Re: [JDBC] Selecting Varchar range (through JDBC).

From
Stephan Szabo
Date:
Stephan Szabo sszabo@bigpanda.com

On Tue, 10 Sep 2002, Daryl Beattie wrote:

> Dear PostgreSQL people,
>
>     A little while ago I posted a message about selecting a varchar
> range through JDBC. Thomas was nice enough to give me some pointers, and I
> went back to the database and tested some things out. The clincher came when
> I realized that one of my JUnit tests was actually passing using the varchar
> range; some of the regular expressions worked, while others did not.
>     What I found is that using the collating elements in regex
> comparisons does not work if the collating arguments are more than one
> character in length. According to
> http://www.postgresql.org/idocs/index.php?functions-matching.html#FUNCTIONS-
> REGEXP, regular expressions should work with multi-character collating
> arguments. I did a bunch of tests at the PostgreSQL command-line to verify
> this finding. Here are some highlights:
>
> testdb=# select 'test' ~* '^[[.a.]-[.z.]]';
>  ?column?
> ----------
>  t
> (1 row)
>
> testdb=# select 'test' ~* '^[[.aa.]-[.za.]]';
> ERROR:  Invalid regular expression: invalid collating element
> testdb=# select 'test' ~* '^[[.a.]-[.za.]]';
> ERROR:  Invalid regular expression: invalid collating element
> testdb=# select 'test' ~* '^[[.aa.]-[.z.]]';

Are you really in a locale where aa or za are collating elements?

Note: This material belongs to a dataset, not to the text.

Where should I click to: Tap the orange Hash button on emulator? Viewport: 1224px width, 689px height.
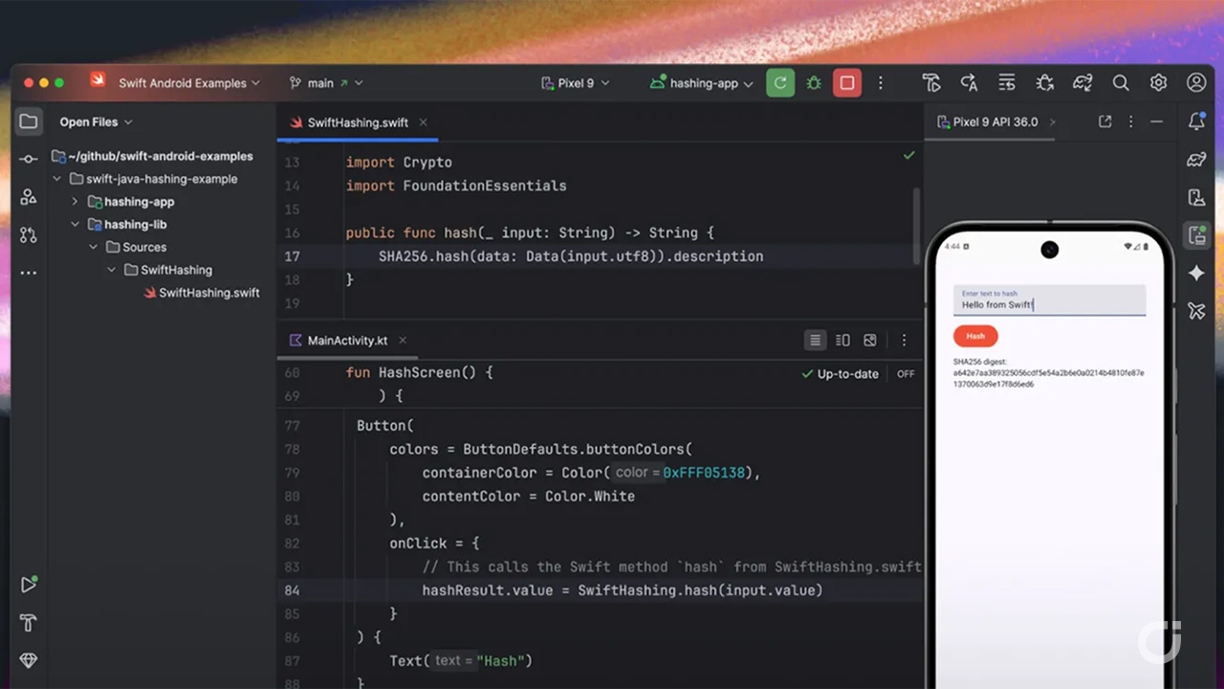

> ERROR:  Invalid regular expression: invalid collating element
> testdb=# select 'chchcc' ~ '[[.ch.]]*c';
> ERROR:  Invalid regular expression: invalid collating element
>
>
>     That last test was taken straight from the PostgreSQL interactive
> documentation at the link that I provided above. The documentation states
> that it should match.

Note the caveat in the paragraph above.  If the collating sequence
includes a ch collating element...
It means if you're in a locale where ch collates as a single element you
can use .ch. to refer to that element.